● Passage to read:
* START *

Remix.run Logo
BiteCode_dev 4 days ago

Because they don't represent the same thing. Pydantic models represent your input, it's the result of the experience you expose to the outside world, and therefore comes with objectives and constraints matching this:

- make it easy to provide

- make it simple to understand

- make it familiar

- deal with security and authentication

- be easily serializable through your communication layer

On the other hand, internal representations have the goal to help you with your private calculations:

- make it performant

- make it work with different subsystems such as persistence, caching, queuing

- provide convenience shortcuts or precalculations for your own benefits

Sometimes they overlap, or the system is not big enough that it matters.

But the more you get to big or old system, the less likely they will.

However, I often pass around pydantic objects if I have them, and I do this until it becomes a problem. And I rarely reach that point.

It's like using Python until you have performance problems.

Practicality beasts premature optimization.

JackSlateur 4 days ago | parent [-]

My pydantic models represent a "Thing" (a concept or whatever), not an input

You can translate many things into a Thing, model_validate will help you with that (with contextinfo etc)

You can translate your Thing into multiple output format, with model_serialize

In your model, you shall put every checks required to ensure that some input are, indeed, a Thing

And from there, you can use this object everywhere, certain that this is, indeed, a Thing, and that it has all the properties that makes a thing a Thing

BiteCode_dev 4 days ago | parent [-]

You can certainly do it, but since serialization and validation are the main benefit from using Pydantic, I/O are why it exists.

Outside of I/O, the whole machinery has little use. And since pydantic models are used by introspection to build APIs, automatic deserializer and arg parsing, making it fit the I/O is where the money is.

Also, remember that despite all the improved perf of pydantic recently, they are still more expensive than dataclass, themselves more than classes. They are 8 times more expensive to instanciate than regular classes, but above all, attribute access is 50% slower.

Now I get that in Python this is not a primary concern, but still, pydantic is not a free lunch.

I'd say it's also important to state what it conveys. When I see a Pydantic objects, I expect some I/O somewhere. Breaking this expectation would take me by surprise and lower my trust of the rest of the code. Unless you are deep in defensive programming, there is no reason to validate input far from the boundaries of the program.

* END *

● Data provided:
* START *

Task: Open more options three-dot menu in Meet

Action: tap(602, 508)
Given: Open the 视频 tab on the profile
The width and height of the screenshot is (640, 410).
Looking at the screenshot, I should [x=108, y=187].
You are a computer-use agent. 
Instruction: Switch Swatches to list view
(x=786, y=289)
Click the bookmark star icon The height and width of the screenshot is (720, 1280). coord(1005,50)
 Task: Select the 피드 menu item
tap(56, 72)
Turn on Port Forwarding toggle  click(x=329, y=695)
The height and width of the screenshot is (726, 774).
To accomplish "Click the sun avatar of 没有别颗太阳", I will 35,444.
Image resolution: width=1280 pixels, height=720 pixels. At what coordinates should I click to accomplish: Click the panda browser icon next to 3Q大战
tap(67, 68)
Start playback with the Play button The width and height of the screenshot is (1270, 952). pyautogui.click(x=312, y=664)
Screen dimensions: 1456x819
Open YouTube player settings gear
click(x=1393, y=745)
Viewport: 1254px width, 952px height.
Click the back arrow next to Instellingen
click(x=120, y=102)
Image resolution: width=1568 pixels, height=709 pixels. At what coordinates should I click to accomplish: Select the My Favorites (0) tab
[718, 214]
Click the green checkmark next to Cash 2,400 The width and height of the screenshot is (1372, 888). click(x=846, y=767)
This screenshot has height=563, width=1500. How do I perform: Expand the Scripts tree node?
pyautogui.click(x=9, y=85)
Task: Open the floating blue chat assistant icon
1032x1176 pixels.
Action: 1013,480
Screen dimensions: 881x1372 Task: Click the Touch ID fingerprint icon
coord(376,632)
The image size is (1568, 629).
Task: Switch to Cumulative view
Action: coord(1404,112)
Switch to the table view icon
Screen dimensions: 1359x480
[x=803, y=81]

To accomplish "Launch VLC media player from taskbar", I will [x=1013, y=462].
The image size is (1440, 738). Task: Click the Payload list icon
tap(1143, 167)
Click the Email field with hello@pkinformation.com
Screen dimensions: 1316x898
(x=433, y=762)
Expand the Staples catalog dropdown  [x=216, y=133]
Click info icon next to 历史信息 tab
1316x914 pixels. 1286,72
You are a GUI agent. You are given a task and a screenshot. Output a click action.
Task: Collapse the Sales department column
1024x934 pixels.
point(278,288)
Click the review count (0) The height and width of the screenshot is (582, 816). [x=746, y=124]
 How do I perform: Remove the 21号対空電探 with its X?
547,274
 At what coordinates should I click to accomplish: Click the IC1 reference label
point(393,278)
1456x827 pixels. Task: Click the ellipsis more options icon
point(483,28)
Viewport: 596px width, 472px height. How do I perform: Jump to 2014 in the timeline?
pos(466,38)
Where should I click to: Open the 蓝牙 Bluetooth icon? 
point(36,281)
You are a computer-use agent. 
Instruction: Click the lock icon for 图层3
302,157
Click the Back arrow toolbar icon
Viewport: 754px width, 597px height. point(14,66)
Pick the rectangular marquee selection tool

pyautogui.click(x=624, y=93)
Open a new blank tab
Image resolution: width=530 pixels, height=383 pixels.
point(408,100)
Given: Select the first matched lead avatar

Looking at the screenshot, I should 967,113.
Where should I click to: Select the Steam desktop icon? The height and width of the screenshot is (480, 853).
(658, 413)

* END *

● Stated goal 1: In the listing, update the lines from the line containing "Pick the rectangular marquee selection tool" through the end of the listing by replacing "blank" with "empty" and leaving everything else unchanged. Return only those lines.
● Stated goal 2: Continue the Pydantic thread from its last sentence.
The Pydantic thread has no connection to the listing.

● Written response 1:
Pick the rectangular marquee selection tool

pyautogui.click(x=624, y=93)
Open a new empty tab
Image resolution: width=530 pixels, height=383 pixels.
point(408,100)
Given: Select the first matched lead avatar

Looking at the screenshot, I should 967,113.
Where should I click to: Select the Steam desktop icon? The height and width of the screenshot is (480, 853).
(658, 413)

● Written response 2:
JackSlateur 4 days ago | parent [-]

This is true, there is a performance cost

Apart from what has been said, I find pydantic interesting even in the middle of my code: it can be seen as an overpowered assert

It helps making sure that the complex data structure returned by that method is valid (for instance)

duncanfwalker 3 days ago | parent | next [-]

Yeah, I'd agree with that. Validation rules are like an extension to the type system. Invariants are useful at the edges of a system but also in the core. If, for example, I can be told that a list is non-empty then I can write more clean code to handle it.

In Java they got around the external-dependency-in-the-core-model problem by making the JSR-380 specification that could (even if only in theory) have multiple implementations.

In clojure you don't need to worry about another external dependency because the spec library is built-in. One could argue that it's still a dependency even if it's coming from the standard library. At the point I'd say, why are we worried about this? it's to isolate our core from unnecessary reasons to change.

I get that principled terms it's not right but, if those libraries change on API on a similar cadence to the programming language syntax, then it doesn't impact in practical terms. It's these kind of pragmatic compromises that distinguish Python from Java - after all, 'worse is better'.

codethief 3 days ago | parent | prev [-]

You could also use a TypedDict for that, though?

PEP 764[0] will make them extra convenient.

[0]: https://peps.python.org/pep-0764/

JackSlateur 3 days ago | parent [-]

Typing is declarative

In the end, it ensures nothing and accepts everything

  $ cat test.py
  from typing import TypedDict
  class MyDict(TypedDict):
        some_bool: bool
  print(MyDict(some_bool="test", unknown_field="blabla"))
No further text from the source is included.